> [Tugas singkat] Bisakah Anda menuliskan ulang baris-baris rekaman berikut tanpa perubahan, mulai dari awal rekaman sampai dengan baris yang memuat "Image resolution: width=1660", termasuk baris itu sendiri?

(Data tentang penentuan lokasi target yang terlihat)
*****
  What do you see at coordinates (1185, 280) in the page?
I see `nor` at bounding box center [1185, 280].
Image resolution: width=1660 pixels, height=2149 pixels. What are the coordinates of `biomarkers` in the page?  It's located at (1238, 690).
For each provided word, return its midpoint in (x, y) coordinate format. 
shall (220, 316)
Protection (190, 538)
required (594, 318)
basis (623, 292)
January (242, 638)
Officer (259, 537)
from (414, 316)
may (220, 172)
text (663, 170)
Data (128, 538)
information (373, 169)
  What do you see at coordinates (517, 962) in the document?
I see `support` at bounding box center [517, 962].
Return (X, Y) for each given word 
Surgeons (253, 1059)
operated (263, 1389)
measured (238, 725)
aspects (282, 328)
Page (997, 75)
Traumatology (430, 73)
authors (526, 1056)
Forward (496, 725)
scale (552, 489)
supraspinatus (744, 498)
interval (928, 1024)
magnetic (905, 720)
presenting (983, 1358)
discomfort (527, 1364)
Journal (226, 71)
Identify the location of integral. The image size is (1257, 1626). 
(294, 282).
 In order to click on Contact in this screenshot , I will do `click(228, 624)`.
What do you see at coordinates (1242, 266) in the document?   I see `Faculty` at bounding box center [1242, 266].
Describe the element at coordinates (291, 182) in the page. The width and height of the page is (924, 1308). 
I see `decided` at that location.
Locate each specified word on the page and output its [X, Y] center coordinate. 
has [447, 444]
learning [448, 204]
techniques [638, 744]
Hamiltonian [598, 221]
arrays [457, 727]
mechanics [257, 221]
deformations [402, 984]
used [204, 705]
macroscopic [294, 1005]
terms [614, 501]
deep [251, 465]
*****
> [Jawaban tugas]
  What do you see at coordinates (1185, 280) in the page?
I see `nor` at bounding box center [1185, 280].
Image resolution: width=1660 pixels, height=2149 pixels. What are the coordinates of `biomarkers` in the page?  It's located at (1238, 690).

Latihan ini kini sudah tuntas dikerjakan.